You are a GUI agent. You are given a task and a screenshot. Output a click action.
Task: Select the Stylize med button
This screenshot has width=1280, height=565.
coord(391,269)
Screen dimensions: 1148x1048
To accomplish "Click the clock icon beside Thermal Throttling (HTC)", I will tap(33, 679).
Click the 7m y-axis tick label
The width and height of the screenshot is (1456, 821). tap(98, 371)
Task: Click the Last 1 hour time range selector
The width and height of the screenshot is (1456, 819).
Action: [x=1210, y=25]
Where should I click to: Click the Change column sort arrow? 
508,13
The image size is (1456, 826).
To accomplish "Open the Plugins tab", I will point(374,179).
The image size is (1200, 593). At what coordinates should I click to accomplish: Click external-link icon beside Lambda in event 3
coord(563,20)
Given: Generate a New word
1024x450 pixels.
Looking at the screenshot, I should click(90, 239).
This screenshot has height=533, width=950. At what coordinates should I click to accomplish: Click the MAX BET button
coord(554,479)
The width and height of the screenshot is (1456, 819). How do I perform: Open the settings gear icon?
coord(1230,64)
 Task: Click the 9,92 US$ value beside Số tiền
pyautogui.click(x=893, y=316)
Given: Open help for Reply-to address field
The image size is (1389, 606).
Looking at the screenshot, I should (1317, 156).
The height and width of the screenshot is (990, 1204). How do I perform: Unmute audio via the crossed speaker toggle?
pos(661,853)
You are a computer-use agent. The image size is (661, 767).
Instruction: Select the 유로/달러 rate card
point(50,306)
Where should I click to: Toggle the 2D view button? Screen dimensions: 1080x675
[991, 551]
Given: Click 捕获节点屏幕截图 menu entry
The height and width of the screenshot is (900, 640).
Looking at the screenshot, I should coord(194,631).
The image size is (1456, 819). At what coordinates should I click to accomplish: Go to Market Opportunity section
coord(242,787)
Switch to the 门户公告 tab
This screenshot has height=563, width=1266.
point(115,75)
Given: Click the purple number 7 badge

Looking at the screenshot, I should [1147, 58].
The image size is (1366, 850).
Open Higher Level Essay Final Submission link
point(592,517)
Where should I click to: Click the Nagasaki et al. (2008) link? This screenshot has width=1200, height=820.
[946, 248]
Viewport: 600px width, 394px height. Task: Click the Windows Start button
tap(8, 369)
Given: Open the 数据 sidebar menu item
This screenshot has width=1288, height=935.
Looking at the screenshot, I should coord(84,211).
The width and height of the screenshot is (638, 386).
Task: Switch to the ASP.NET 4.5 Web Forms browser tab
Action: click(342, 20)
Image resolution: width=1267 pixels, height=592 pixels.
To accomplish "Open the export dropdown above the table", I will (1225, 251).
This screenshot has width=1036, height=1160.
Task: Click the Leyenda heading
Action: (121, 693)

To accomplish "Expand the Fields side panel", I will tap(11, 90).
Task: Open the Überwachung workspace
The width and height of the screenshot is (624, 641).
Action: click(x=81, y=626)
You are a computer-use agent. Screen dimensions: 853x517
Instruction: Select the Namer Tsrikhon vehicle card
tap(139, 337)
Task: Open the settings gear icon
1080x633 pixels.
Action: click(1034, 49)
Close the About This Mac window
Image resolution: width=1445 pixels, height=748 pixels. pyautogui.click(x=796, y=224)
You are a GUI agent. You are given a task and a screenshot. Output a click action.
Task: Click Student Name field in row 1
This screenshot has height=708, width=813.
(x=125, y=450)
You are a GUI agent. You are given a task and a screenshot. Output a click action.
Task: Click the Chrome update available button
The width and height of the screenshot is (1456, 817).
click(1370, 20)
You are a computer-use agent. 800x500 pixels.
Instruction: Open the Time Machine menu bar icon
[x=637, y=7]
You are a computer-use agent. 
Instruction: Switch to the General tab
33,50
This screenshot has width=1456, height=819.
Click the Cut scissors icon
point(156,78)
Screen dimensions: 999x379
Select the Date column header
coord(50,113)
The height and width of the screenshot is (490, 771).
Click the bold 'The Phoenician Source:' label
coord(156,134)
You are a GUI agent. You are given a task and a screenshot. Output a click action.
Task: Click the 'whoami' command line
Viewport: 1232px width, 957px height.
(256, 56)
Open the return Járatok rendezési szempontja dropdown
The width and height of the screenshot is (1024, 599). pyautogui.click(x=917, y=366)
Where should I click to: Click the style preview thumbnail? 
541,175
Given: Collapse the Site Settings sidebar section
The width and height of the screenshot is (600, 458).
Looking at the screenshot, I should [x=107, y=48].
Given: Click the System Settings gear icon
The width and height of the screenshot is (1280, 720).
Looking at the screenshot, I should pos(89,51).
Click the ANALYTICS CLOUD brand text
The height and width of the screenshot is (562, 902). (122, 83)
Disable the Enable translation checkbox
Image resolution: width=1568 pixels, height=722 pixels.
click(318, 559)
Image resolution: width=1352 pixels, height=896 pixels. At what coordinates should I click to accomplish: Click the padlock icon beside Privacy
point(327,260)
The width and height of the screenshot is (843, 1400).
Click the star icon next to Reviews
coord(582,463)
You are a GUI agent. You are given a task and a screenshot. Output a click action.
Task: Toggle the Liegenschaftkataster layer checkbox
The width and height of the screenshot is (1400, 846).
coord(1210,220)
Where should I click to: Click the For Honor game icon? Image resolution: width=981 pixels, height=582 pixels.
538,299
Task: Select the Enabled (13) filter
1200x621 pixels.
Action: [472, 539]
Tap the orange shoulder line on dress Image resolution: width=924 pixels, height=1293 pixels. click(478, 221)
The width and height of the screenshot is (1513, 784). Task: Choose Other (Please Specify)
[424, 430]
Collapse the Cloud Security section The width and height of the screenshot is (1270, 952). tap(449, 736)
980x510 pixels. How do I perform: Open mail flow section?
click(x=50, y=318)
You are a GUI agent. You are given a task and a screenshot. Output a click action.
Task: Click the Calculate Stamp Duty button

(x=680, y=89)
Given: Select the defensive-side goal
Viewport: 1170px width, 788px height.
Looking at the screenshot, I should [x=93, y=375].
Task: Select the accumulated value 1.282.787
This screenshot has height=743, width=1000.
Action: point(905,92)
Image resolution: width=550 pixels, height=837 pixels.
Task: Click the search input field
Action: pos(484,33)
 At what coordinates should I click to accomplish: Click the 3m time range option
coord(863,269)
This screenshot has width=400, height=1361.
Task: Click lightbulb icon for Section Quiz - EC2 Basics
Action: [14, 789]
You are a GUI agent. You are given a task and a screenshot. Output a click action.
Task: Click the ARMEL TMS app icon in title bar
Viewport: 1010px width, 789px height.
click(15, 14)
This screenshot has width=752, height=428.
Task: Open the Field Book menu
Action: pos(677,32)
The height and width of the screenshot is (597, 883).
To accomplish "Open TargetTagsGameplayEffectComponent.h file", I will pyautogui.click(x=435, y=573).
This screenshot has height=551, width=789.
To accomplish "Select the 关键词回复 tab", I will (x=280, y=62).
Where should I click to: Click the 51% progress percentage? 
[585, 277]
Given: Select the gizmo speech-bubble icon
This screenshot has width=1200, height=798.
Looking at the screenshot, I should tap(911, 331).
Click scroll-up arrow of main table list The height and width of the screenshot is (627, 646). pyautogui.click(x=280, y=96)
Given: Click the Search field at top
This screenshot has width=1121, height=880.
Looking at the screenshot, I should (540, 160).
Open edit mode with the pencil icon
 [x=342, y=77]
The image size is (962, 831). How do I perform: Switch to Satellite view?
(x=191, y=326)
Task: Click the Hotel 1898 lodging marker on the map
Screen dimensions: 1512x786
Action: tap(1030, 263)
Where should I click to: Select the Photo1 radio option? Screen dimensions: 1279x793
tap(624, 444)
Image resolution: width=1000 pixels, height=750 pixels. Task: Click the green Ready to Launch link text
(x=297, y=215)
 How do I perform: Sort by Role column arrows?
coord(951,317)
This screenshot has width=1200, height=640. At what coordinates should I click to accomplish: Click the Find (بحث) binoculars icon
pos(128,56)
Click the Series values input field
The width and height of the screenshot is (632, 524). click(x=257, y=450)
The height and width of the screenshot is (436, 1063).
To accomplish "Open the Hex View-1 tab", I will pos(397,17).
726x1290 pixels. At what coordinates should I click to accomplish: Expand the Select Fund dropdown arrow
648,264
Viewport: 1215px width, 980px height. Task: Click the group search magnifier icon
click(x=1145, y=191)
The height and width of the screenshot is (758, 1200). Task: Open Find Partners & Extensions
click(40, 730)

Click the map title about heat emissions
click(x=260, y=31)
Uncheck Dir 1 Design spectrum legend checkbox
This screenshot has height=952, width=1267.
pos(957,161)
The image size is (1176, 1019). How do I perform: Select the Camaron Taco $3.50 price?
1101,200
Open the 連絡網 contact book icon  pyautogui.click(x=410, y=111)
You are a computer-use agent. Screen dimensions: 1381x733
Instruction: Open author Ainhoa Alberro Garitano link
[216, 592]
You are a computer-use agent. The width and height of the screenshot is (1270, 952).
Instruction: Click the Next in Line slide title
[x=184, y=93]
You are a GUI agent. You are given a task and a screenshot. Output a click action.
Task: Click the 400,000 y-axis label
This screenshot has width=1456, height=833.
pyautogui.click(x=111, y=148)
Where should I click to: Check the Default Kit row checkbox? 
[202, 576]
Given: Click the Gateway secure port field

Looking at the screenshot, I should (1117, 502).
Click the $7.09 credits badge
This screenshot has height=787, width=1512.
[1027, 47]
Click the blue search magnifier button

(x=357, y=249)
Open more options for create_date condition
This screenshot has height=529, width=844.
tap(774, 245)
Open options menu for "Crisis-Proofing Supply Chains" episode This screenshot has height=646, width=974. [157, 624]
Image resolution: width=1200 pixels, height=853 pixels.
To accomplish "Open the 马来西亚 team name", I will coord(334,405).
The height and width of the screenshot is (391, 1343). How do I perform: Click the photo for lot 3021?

*-*-*

Given problem: Echo the data above verbatim, starting at the line that contains "The image size is (962, 831)." and ending at the line that contains "Open the 連絡網". Both of those lines are included.

Response to the exercise:
The image size is (962, 831). How do I perform: Switch to Satellite view?
(x=191, y=326)
Task: Click the Hotel 1898 lodging marker on the map
Screen dimensions: 1512x786
Action: tap(1030, 263)
Where should I click to: Select the Photo1 radio option? Screen dimensions: 1279x793
tap(624, 444)
Image resolution: width=1000 pixels, height=750 pixels. Task: Click the green Ready to Launch link text
(x=297, y=215)
 How do I perform: Sort by Role column arrows?
coord(951,317)
This screenshot has width=1200, height=640. At what coordinates should I click to accomplish: Click the Find (بحث) binoculars icon
pos(128,56)
Click the Series values input field
The width and height of the screenshot is (632, 524). click(x=257, y=450)
The height and width of the screenshot is (436, 1063).
To accomplish "Open the Hex View-1 tab", I will pos(397,17).
726x1290 pixels. At what coordinates should I click to accomplish: Expand the Select Fund dropdown arrow
648,264
Viewport: 1215px width, 980px height. Task: Click the group search magnifier icon
click(x=1145, y=191)
The height and width of the screenshot is (758, 1200). Task: Open Find Partners & Extensions
click(40, 730)

Click the map title about heat emissions
click(x=260, y=31)
Uncheck Dir 1 Design spectrum legend checkbox
This screenshot has height=952, width=1267.
pos(957,161)
The image size is (1176, 1019). How do I perform: Select the Camaron Taco $3.50 price?
1101,200
Open the 連絡網 contact book icon  pyautogui.click(x=410, y=111)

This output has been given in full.